Reproduce every item below verbatim, keeping each line in its original order.

* **Items**
──────

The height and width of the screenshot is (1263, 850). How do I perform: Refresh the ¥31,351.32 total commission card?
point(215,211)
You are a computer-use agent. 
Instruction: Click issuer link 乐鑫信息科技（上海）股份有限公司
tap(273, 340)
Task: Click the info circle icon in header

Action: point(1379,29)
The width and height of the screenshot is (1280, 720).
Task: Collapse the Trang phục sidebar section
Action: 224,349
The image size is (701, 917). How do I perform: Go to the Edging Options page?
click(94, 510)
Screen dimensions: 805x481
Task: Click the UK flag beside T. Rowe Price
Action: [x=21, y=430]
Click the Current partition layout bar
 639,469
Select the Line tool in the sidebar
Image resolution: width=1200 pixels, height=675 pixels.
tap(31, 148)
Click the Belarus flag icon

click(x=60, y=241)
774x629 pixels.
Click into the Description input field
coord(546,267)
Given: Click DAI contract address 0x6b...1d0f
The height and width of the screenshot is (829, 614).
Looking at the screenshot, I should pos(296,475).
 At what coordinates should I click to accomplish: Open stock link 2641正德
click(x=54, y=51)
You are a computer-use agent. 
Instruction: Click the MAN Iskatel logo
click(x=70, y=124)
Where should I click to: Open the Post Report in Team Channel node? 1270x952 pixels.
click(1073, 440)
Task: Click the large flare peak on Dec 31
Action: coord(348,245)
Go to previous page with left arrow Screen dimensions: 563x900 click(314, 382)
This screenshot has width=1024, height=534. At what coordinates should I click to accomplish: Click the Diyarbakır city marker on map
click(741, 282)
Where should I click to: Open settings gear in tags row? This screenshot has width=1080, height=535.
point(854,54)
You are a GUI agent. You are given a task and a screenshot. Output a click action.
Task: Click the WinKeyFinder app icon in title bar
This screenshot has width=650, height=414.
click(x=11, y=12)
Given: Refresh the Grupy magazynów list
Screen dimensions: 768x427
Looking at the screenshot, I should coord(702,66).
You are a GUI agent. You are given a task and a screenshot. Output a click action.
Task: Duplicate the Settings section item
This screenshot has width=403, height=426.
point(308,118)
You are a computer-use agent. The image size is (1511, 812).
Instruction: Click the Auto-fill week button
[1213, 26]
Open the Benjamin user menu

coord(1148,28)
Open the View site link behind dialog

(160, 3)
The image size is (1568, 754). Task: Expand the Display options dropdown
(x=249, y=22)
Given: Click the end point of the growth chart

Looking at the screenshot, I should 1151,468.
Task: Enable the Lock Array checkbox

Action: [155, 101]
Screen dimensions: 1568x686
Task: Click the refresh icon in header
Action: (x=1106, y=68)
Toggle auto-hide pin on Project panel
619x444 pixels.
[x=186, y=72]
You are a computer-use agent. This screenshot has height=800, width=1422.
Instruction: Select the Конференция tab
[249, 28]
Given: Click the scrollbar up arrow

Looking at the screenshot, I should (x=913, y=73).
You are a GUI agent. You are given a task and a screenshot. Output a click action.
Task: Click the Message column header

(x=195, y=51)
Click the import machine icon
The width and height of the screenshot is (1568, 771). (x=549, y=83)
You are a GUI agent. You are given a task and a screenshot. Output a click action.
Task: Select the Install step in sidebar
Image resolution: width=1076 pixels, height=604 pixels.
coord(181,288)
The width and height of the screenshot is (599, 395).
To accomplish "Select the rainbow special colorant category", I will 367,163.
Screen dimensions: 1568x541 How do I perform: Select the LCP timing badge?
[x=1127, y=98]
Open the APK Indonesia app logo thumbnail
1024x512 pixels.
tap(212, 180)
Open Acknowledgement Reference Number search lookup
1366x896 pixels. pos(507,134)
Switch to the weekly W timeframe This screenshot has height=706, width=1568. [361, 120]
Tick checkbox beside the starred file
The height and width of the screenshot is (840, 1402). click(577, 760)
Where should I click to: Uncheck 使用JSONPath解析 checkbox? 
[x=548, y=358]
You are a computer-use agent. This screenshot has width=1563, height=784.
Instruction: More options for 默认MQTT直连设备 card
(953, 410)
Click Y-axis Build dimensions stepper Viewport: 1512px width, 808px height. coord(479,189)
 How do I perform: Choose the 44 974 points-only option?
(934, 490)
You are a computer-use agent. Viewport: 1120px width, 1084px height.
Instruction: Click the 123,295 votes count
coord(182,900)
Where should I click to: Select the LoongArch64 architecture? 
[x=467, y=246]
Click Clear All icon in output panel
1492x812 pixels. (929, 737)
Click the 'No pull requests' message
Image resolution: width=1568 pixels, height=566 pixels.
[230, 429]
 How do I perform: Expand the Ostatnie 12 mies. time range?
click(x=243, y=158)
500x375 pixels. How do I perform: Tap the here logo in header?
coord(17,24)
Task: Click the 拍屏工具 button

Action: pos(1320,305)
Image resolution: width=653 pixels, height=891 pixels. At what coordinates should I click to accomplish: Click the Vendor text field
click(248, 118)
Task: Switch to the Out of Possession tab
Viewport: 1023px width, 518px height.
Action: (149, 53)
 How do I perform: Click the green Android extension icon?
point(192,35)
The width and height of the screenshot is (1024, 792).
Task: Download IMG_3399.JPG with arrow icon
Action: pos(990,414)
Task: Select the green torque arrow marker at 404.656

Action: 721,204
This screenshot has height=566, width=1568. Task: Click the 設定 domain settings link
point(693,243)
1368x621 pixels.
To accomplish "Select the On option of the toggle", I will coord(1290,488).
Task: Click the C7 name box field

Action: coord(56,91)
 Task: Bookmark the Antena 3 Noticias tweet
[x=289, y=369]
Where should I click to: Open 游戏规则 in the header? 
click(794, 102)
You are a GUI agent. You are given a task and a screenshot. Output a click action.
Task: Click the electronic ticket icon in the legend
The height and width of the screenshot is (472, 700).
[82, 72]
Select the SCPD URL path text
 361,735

──────

* **Written reply**
The height and width of the screenshot is (1263, 850). How do I perform: Refresh the ¥31,351.32 total commission card?
point(215,211)
You are a computer-use agent. 
Instruction: Click issuer link 乐鑫信息科技（上海）股份有限公司
tap(273, 340)
Task: Click the info circle icon in header

Action: point(1379,29)
The width and height of the screenshot is (1280, 720).
Task: Collapse the Trang phục sidebar section
Action: 224,349
The image size is (701, 917). How do I perform: Go to the Edging Options page?
click(94, 510)
Screen dimensions: 805x481
Task: Click the UK flag beside T. Rowe Price
Action: [x=21, y=430]
Click the Current partition layout bar
 639,469
Select the Line tool in the sidebar
Image resolution: width=1200 pixels, height=675 pixels.
tap(31, 148)
Click the Belarus flag icon

click(x=60, y=241)
774x629 pixels.
Click into the Description input field
coord(546,267)
Given: Click DAI contract address 0x6b...1d0f
The height and width of the screenshot is (829, 614).
Looking at the screenshot, I should pos(296,475).
 At what coordinates should I click to accomplish: Open stock link 2641正德
click(x=54, y=51)
You are a computer-use agent. 
Instruction: Click the MAN Iskatel logo
click(x=70, y=124)
Where should I click to: Open the Post Report in Team Channel node? 1270x952 pixels.
click(1073, 440)
Task: Click the large flare peak on Dec 31
Action: coord(348,245)
Go to previous page with left arrow Screen dimensions: 563x900 click(314, 382)
This screenshot has width=1024, height=534. At what coordinates should I click to accomplish: Click the Diyarbakır city marker on map
click(741, 282)
Where should I click to: Open settings gear in tags row? This screenshot has width=1080, height=535.
point(854,54)
You are a GUI agent. You are given a task and a screenshot. Output a click action.
Task: Click the WinKeyFinder app icon in title bar
This screenshot has width=650, height=414.
click(x=11, y=12)
Given: Refresh the Grupy magazynów list
Screen dimensions: 768x427
Looking at the screenshot, I should coord(702,66).
You are a GUI agent. You are given a task and a screenshot. Output a click action.
Task: Duplicate the Settings section item
This screenshot has width=403, height=426.
point(308,118)
You are a computer-use agent. The image size is (1511, 812).
Instruction: Click the Auto-fill week button
[1213, 26]
Open the Benjamin user menu

coord(1148,28)
Open the View site link behind dialog

(160, 3)
The image size is (1568, 754). Task: Expand the Display options dropdown
(x=249, y=22)
Given: Click the end point of the growth chart

Looking at the screenshot, I should 1151,468.
Task: Enable the Lock Array checkbox

Action: [155, 101]
Screen dimensions: 1568x686
Task: Click the refresh icon in header
Action: (x=1106, y=68)
Toggle auto-hide pin on Project panel
619x444 pixels.
[x=186, y=72]
You are a computer-use agent. This screenshot has height=800, width=1422.
Instruction: Select the Конференция tab
[249, 28]
Given: Click the scrollbar up arrow

Looking at the screenshot, I should (x=913, y=73).
You are a GUI agent. You are given a task and a screenshot. Output a click action.
Task: Click the Message column header

(x=195, y=51)
Click the import machine icon
The width and height of the screenshot is (1568, 771). (x=549, y=83)
You are a GUI agent. You are given a task and a screenshot. Output a click action.
Task: Select the Install step in sidebar
Image resolution: width=1076 pixels, height=604 pixels.
coord(181,288)
The width and height of the screenshot is (599, 395).
To accomplish "Select the rainbow special colorant category", I will 367,163.
Screen dimensions: 1568x541 How do I perform: Select the LCP timing badge?
[x=1127, y=98]
Open the APK Indonesia app logo thumbnail
1024x512 pixels.
tap(212, 180)
Open Acknowledgement Reference Number search lookup
1366x896 pixels. pos(507,134)
Switch to the weekly W timeframe This screenshot has height=706, width=1568. [361, 120]
Tick checkbox beside the starred file
The height and width of the screenshot is (840, 1402). click(577, 760)
Where should I click to: Uncheck 使用JSONPath解析 checkbox? 
[x=548, y=358]
You are a computer-use agent. This screenshot has width=1563, height=784.
Instruction: More options for 默认MQTT直连设备 card
(953, 410)
Click Y-axis Build dimensions stepper Viewport: 1512px width, 808px height. coord(479,189)
 How do I perform: Choose the 44 974 points-only option?
(934, 490)
You are a computer-use agent. Viewport: 1120px width, 1084px height.
Instruction: Click the 123,295 votes count
coord(182,900)
Where should I click to: Select the LoongArch64 architecture? 
[x=467, y=246]
Click Clear All icon in output panel
1492x812 pixels. (929, 737)
Click the 'No pull requests' message
Image resolution: width=1568 pixels, height=566 pixels.
[230, 429]
 How do I perform: Expand the Ostatnie 12 mies. time range?
click(x=243, y=158)
500x375 pixels. How do I perform: Tap the here logo in header?
coord(17,24)
Task: Click the 拍屏工具 button

Action: pos(1320,305)
Image resolution: width=653 pixels, height=891 pixels. At what coordinates should I click to accomplish: Click the Vendor text field
click(248, 118)
Task: Switch to the Out of Possession tab
Viewport: 1023px width, 518px height.
Action: (149, 53)
 How do I perform: Click the green Android extension icon?
point(192,35)
The width and height of the screenshot is (1024, 792).
Task: Download IMG_3399.JPG with arrow icon
Action: pos(990,414)
Task: Select the green torque arrow marker at 404.656

Action: 721,204
This screenshot has height=566, width=1568. Task: Click the 設定 domain settings link
point(693,243)
1368x621 pixels.
To accomplish "Select the On option of the toggle", I will coord(1290,488).
Task: Click the C7 name box field

Action: coord(56,91)
 Task: Bookmark the Antena 3 Noticias tweet
[x=289, y=369]
Where should I click to: Open 游戏规则 in the header? 
click(794, 102)
You are a GUI agent. You are given a task and a screenshot. Output a click action.
Task: Click the electronic ticket icon in the legend
The height and width of the screenshot is (472, 700).
[82, 72]
Select the SCPD URL path text
 361,735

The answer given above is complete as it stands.